= Donald Cowen =

Australian-American artist, sculptor and scientific illustrator

Donald Cowen (1920 – 1987) was an Australian-American artist, sculptor and scientific illustrator, whose work is featured in buildings and galleries in Australia and the United States.

== Early life ==
Donald Ross Cowen was born July 28, 1920 in Redcliffe, Queensland, the son of Errol Cowen and his wife Eileen Ross Brown. He studied art at the Brisbane Central Technical College (now QUT) instructed by Melville Haysom and won entrance to the School of the National Art Gallery of Victoria.

== Military service ==
Cowen enlisted in the Australian Army during WW2 and was discharged in 1946 with the rank of lieutenant. He participated in the Commonwealth Reconstruction Training Scheme offered to ex servicemen after the war, to continue his art studies.

In 1950, Cowen and another ex-servicemen artist Quentin Hole undertook a road tour of Queensland, exhibiting their art in towns such as Maryborough, Bundaberg, Mackay, Townsville, Proserpine. They returned to Brisbane where their work was displayed at the Johnstone Gallery. In 1951, Cowen and Hole were commissioned to create two murals featuring palaeontological history for the University of Queensland’s Geology Museum on the new campus at St Lucia, Queensland. Cowen travelled to London and Paris to continue his studies in the early 1950s and used this experience to design sets for the Twelfth Night Theatre’s production of the Mad Woman of Chaillot in 1952. His work was exhibited at the Macquarie Galleries Show of Sixes in 1954.

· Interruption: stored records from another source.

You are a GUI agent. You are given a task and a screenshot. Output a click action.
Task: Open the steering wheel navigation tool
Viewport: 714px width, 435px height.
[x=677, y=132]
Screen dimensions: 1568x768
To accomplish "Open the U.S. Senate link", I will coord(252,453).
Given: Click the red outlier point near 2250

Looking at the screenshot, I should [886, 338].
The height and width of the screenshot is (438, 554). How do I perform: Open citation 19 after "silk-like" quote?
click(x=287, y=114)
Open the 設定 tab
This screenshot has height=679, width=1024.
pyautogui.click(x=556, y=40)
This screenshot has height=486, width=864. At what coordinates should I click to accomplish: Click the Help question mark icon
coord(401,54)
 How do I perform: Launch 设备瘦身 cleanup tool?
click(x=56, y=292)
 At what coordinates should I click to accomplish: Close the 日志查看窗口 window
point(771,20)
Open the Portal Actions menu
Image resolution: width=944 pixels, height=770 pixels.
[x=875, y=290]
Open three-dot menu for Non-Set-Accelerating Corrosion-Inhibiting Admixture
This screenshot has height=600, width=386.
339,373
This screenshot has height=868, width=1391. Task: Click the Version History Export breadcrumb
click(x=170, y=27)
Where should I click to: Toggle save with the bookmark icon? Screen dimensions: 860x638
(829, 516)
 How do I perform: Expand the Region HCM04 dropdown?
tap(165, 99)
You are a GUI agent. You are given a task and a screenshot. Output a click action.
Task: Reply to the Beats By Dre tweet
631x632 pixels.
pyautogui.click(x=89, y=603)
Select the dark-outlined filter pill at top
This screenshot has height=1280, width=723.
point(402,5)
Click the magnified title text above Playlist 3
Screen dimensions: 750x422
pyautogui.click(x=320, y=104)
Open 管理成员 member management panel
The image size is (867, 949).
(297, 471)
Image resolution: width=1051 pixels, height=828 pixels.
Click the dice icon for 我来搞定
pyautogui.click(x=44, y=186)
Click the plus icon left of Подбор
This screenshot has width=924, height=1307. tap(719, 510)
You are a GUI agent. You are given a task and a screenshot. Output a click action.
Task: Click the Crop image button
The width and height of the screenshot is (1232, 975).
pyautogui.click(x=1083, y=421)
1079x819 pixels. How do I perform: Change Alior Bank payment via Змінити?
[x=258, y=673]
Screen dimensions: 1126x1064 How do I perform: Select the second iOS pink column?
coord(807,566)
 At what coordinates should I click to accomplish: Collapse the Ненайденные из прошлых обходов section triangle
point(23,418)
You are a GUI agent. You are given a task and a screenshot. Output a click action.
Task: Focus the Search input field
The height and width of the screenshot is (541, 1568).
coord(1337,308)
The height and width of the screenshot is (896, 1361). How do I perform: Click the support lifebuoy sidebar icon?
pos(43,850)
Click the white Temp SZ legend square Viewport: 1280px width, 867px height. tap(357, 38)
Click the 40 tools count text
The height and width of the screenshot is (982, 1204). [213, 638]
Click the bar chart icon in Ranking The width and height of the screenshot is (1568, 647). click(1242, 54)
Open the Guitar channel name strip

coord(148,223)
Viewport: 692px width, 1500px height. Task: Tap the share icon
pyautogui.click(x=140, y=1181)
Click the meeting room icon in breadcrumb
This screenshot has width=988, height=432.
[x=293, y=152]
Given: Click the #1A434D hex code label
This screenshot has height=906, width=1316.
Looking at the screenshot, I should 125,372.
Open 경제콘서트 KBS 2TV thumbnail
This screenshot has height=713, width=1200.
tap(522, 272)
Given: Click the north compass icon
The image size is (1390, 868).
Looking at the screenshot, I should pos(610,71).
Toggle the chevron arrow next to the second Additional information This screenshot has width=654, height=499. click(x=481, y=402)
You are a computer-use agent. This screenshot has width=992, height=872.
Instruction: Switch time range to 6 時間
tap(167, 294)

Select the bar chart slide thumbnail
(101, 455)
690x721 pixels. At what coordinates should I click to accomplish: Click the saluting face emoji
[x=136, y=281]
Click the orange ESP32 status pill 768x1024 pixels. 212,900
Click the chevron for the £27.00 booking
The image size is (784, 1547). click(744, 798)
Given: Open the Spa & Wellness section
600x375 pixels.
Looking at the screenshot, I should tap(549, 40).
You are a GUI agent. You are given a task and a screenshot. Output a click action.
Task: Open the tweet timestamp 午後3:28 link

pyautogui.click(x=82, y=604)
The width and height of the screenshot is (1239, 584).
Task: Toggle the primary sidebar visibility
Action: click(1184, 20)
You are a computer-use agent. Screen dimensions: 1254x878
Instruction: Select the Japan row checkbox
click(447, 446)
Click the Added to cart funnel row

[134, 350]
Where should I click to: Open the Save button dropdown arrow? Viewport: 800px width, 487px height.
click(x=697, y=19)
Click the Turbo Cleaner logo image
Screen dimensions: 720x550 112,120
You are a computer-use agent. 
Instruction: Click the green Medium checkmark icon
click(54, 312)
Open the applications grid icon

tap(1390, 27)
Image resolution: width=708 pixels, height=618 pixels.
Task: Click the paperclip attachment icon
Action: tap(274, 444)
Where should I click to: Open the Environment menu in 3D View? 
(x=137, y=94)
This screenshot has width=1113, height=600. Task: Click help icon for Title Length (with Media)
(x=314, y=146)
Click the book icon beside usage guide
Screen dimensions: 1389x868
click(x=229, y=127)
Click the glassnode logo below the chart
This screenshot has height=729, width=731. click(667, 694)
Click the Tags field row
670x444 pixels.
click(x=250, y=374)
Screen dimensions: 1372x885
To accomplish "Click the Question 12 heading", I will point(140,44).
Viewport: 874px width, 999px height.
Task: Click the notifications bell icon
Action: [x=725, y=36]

== Move to the United States ==
In 1959, Cowen moved to Tucson, Arizona with his father, after the death of his mother in 1957. Don Cowen exhibited his art in Tucson and Phoenix. He became a naturalised citizen of the United States and took up work as a staff scientific illustrator for the College of Optical Sciences in 1965. He continued to experiment in different media and his sculpture Light Moment was installed in the foyer of the University of Arizona, Tucson’s College of Optical Sciences. It features pyrex glass from the Corning Glass Works factory of New York. Cowen was commissioned to prepare the 9 foot x 17 foot mural, Man and the Universe which hangs in the Tucson Convention Center. His painting Archimedes and the Battle of Syracuse was commissioned by Professor Aiden Meinel and hangs in the Albert B. Weaver Sciences-Engineering Library at the University of Arizona.

Cowen retired in 1983 and continued working on his art as well as teaching. He died in Tucson, Arizona on April 1, 1987.